Kala itu sang paman sedang duduk bersama istri dan empat anaknya di bawah sebuah kanopi. Muhammad pun duduk bersama mereka, minum teh dan makan Qathayef. Maka di tengah cengkerama itulah, mereka disasar oleh sebuah rudal dari pesawat pengintai Israel. Muhammad langsung terluka di tempat.

Sementara itu dua sepupunya melarikan diri ke luar kanopi, lalu menjadi sasaran rudal yang langsung saja menewaskan mereka.. Sami Sang Paman segera menghubungi adiknya Rif’at yang merupakan seorang petugas medis.

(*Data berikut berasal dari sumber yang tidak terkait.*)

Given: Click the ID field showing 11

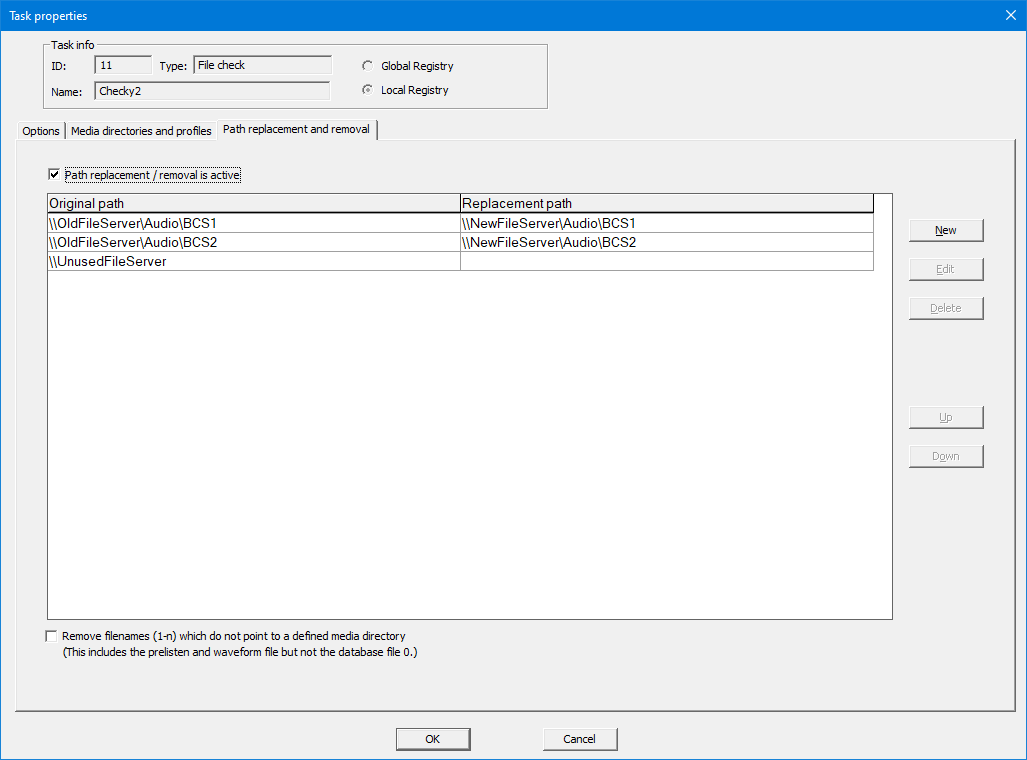Looking at the screenshot, I should [x=122, y=66].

Rif’at kemudian datang dengan tiga ambulans, mengangkut tujuh orang; tiga di antaranya dalam keadaan syahid.

Ayah dari Salwa, Almarhum Muhammad Sya’ts, mati syahid setelah enam hari dirawat di rumah sakit Al-Arish di Mesir. Ia koma dengan luka parah di sekujur tubuhnya, lalu syahid pada 24 Juli 2014.

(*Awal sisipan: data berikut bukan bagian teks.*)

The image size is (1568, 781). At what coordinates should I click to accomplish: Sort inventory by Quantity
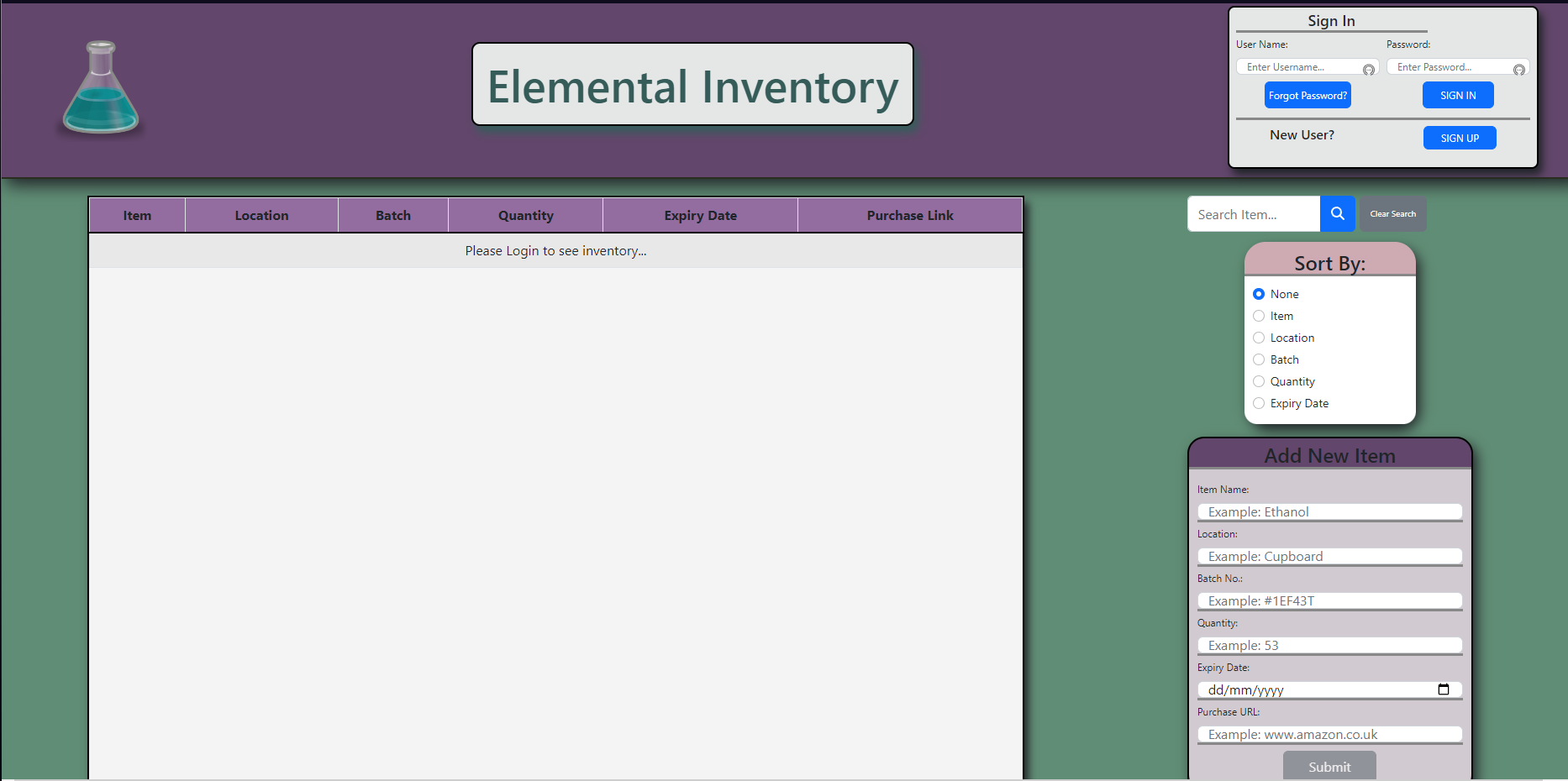pos(1258,380)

Reaksi dan Komentar Aktivis

Air mata Salwa memicu simpati berbagai aktivis media sosial, yang turut berduka cita atas penderitaan dan kehilangan anak tersebut. Aktivis Abdullah Marouf menulis di halaman Facebook-nya, mengomentari air mata Salwa: "Gambaran menyakitkan tentang kematian... Wahai Palestina, kisahnya, sakitnya, deritanya dan penindasan atasnya!"

Sementara aktivis Maysoon Diab menulis di Twitter, "Salwa, putri martir Muhammad Sya’ts. Iia dengan bangga mengibarkan bendera Palestina di sepanjang upacara. Kemarin adalah ulang tahun keenam syahidnya sang ayah dan tiga sepupunya, bertepatan dengan upacara penghormatan untuk keluarga dengan orang-orang yang berprestasi. Ia menangis ketika nama ayahnya disebut, ia berusaha menyembunyikan air matanya sambil merangkul bendera, berusaha menutupi wajahnya dengan bendera tersebut."

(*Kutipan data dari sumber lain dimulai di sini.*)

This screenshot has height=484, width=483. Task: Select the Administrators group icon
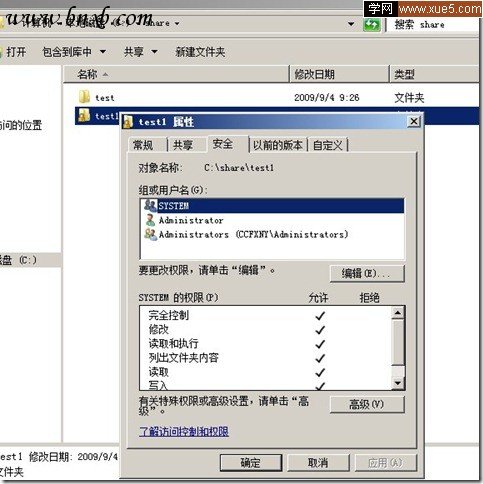tap(151, 234)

Mengomentari foto Salwa, aktivis Muhammad Qudaih menulis di halaman Facebook-nya, "Semua kata terasa sulit untuk diungkapkan di hadapan air mata yang mengalir dari mata indahmu. Seharusnya anak seusiamu hidup menikmati masa kanak-kanak yang indah, namun engkau memikul duka tanah air di bahumu padahal engkau masih kecil.”

Patut dicatat bahwa Almarhum Muhammad Sya’ts terbunuh selama agresi Israel di Jalur Gaza, yang berlangsung 51 hari dan membunuh 2139 martir. Sebanyak 579 di antaranya anak-anak, 263 wanita dan 102 orang tua. Jumlah yang terluka mencapai angka 11.128. Sebagian besar martir tewas di Khan Yunis, Gaza Selatan.